In the beginning of 2011, Burning and teammate Zhou "KingJ" Yang left EHOME to join Team DK. 2011 proved to be another big year for Burning, winning 9 championships.

==Dota 2==
After not receiving an invite to The International 2011, Team DK switched over to Dota 2, and received an invite to The International 2012. Team DK finished 4th, losing to eventual finalists Natus Vincere in the winner's bracket, then eventual champions Invictus Gaming in the loser's bracket.

Burning announced before The International 2013 that he would retire after the tournament was over. At The International 2013, they managed to avenge last year's loss to Invictus, but were sent to the loser's bracket by eventual champions Alliance, then knocked out by Malaysian squad Orange Esports, finishing tied for 5th place.

Burning did not retire after the tournament as he had planned, but the team would have to be rebuilt around him as everyone else on Team DK was removed from the team.

After signing top players, including those from other regions outside of China such as iceiceice and Mushi, Team DK had what was regarded as an all-star roster and started off 2014 by finally winning an offline tournament, winning the WPC ACE Dota 2 League 2013, with a 4–3 win over Invictus in the finals on New Year's Day. Team DK would win 2 more offline tournaments, as well as several online tournaments heading into The International 2014. At The International 2014, Team DK would finish 4th, losing to Evil Geniuses in the winner's bracket, then fellow Chinese team Vici Gaming in the loser's bracket. After The International 2014, Burning announced his retirement.

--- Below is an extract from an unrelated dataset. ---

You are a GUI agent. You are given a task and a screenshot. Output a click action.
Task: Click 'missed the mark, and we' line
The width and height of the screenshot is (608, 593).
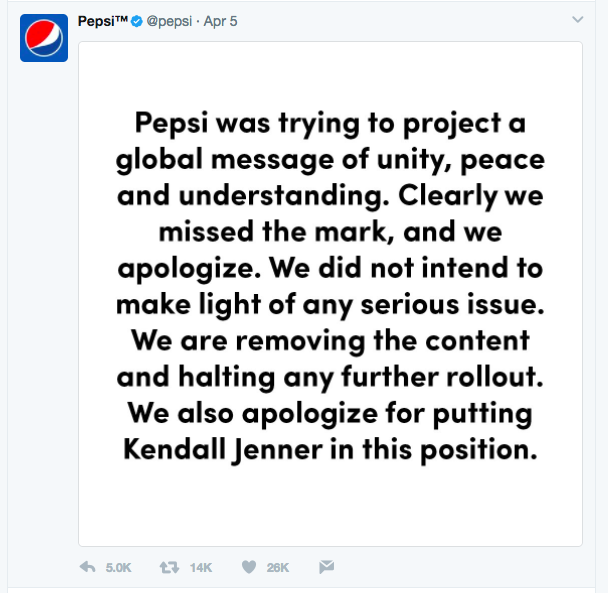pyautogui.click(x=330, y=232)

In December 2014, Burning formed a team named Big God, which included several well-known veterans. The other members of the team were Zhang "xiao8" Ning (the captain), Bai "rOtk" Fan, Zhang "LaNm" Zhicheng. After Big God finished 4th at the Dota 2 Asia Championships in January 2015. Afterwards, the players went their separate ways.

In February 2015, Burning confirmed during his streaming that he would be joining Invictus Gaming. He officially joined the team next month.

At The International 2015, Invictus Gaming finished in 9th-12th place after losing to Team Secret. The next month, Burning joined Vici Gaming, reuniting with former DK teammates Daryl "iceiceice" Koh Pei Xiang and Xie "Super" Junhao.